* **WHAT TO WORK ON**
Please set down every entry below exactly as given.

(Items listed in a dataset)
<<<<

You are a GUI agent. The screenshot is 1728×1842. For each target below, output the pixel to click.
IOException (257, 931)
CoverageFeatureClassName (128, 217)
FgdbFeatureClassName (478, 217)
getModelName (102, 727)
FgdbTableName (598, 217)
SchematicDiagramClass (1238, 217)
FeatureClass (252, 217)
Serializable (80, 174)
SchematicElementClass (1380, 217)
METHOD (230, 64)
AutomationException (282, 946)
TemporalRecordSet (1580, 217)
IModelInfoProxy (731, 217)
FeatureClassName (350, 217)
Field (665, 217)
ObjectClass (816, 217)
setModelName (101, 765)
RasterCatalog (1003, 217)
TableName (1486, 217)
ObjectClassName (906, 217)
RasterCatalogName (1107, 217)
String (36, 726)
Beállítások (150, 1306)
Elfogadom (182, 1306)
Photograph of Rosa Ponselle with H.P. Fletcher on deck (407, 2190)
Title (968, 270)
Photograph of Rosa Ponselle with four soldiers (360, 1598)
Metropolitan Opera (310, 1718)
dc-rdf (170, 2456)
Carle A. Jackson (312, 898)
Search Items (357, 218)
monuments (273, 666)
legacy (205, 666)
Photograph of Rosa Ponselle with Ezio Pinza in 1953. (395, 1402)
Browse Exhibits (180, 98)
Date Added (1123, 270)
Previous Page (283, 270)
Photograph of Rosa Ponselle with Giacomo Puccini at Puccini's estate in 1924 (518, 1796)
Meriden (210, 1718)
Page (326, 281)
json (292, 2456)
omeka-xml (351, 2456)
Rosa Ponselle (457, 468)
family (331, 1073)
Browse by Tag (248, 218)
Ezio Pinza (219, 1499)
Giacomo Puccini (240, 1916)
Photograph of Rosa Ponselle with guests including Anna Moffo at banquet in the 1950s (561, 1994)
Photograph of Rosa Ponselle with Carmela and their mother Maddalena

>>>>

* **RESULT FOR THIS TASK**
You are a GUI agent. The screenshot is 1728×1842. For each target below, output the pixel to click.
IOException (257, 931)
CoverageFeatureClassName (128, 217)
FgdbFeatureClassName (478, 217)
getModelName (102, 727)
FgdbTableName (598, 217)
SchematicDiagramClass (1238, 217)
FeatureClass (252, 217)
Serializable (80, 174)
SchematicElementClass (1380, 217)
METHOD (230, 64)
AutomationException (282, 946)
TemporalRecordSet (1580, 217)
IModelInfoProxy (731, 217)
FeatureClassName (350, 217)
Field (665, 217)
ObjectClass (816, 217)
setModelName (101, 765)
RasterCatalog (1003, 217)
TableName (1486, 217)
ObjectClassName (906, 217)
RasterCatalogName (1107, 217)
String (36, 726)
Beállítások (150, 1306)
Elfogadom (182, 1306)
Photograph of Rosa Ponselle with H.P. Fletcher on deck (407, 2190)
Title (968, 270)
Photograph of Rosa Ponselle with four soldiers (360, 1598)
Metropolitan Opera (310, 1718)
dc-rdf (170, 2456)
Carle A. Jackson (312, 898)
Search Items (357, 218)
monuments (273, 666)
legacy (205, 666)
Photograph of Rosa Ponselle with Ezio Pinza in 1953. (395, 1402)
Browse Exhibits (180, 98)
Date Added (1123, 270)
Previous Page (283, 270)
Photograph of Rosa Ponselle with Giacomo Puccini at Puccini's estate in 1924 (518, 1796)
Meriden (210, 1718)
Page (326, 281)
json (292, 2456)
omeka-xml (351, 2456)
Rosa Ponselle (457, 468)
family (331, 1073)
Browse by Tag (248, 218)
Ezio Pinza (219, 1499)
Giacomo Puccini (240, 1916)
Photograph of Rosa Ponselle with guests including Anna Moffo at banquet in the 1950s (561, 1994)
Photograph of Rosa Ponselle with Carmela and their mother Maddalena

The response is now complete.